_Requirement_
Please reproduce the entire listing exactly.

***** Entries supplied

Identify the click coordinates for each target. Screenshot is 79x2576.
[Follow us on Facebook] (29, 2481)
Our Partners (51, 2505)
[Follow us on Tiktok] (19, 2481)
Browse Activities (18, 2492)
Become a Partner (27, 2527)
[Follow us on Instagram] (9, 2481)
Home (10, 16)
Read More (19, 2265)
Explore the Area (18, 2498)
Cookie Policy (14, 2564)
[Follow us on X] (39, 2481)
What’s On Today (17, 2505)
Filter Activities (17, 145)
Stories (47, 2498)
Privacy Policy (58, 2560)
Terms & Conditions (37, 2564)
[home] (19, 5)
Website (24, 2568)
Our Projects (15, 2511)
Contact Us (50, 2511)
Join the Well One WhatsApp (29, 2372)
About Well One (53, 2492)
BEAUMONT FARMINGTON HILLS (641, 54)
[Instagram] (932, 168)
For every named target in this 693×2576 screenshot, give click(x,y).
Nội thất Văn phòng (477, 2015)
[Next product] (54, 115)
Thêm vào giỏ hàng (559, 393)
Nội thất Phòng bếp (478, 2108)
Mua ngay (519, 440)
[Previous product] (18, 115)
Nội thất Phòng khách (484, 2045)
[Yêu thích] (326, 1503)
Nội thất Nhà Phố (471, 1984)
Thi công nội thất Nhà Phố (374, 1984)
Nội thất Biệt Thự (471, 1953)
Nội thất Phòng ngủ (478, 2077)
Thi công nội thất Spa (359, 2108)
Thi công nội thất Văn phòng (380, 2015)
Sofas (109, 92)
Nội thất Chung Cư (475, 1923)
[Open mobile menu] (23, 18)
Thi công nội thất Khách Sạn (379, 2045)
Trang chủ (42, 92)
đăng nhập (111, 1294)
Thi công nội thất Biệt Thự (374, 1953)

**********

_Problem solution_
Identify the click coordinates for each target. Screenshot is 79x2576.
[Follow us on Facebook] (29, 2481)
Our Partners (51, 2505)
[Follow us on Tiktok] (19, 2481)
Browse Activities (18, 2492)
Become a Partner (27, 2527)
[Follow us on Instagram] (9, 2481)
Home (10, 16)
Read More (19, 2265)
Explore the Area (18, 2498)
Cookie Policy (14, 2564)
[Follow us on X] (39, 2481)
What’s On Today (17, 2505)
Filter Activities (17, 145)
Stories (47, 2498)
Privacy Policy (58, 2560)
Terms & Conditions (37, 2564)
[home] (19, 5)
Website (24, 2568)
Our Projects (15, 2511)
Contact Us (50, 2511)
Join the Well One WhatsApp (29, 2372)
About Well One (53, 2492)
BEAUMONT FARMINGTON HILLS (641, 54)
[Instagram] (932, 168)
For every named target in this 693×2576 screenshot, give click(x,y).
Nội thất Văn phòng (477, 2015)
[Next product] (54, 115)
Thêm vào giỏ hàng (559, 393)
Nội thất Phòng bếp (478, 2108)
Mua ngay (519, 440)
[Previous product] (18, 115)
Nội thất Phòng khách (484, 2045)
[Yêu thích] (326, 1503)
Nội thất Nhà Phố (471, 1984)
Thi công nội thất Nhà Phố (374, 1984)
Nội thất Biệt Thự (471, 1953)
Nội thất Phòng ngủ (478, 2077)
Thi công nội thất Spa (359, 2108)
Thi công nội thất Văn phòng (380, 2015)
Sofas (109, 92)
Nội thất Chung Cư (475, 1923)
[Open mobile menu] (23, 18)
Thi công nội thất Khách Sạn (379, 2045)
Trang chủ (42, 92)
đăng nhập (111, 1294)
Thi công nội thất Biệt Thự (374, 1953)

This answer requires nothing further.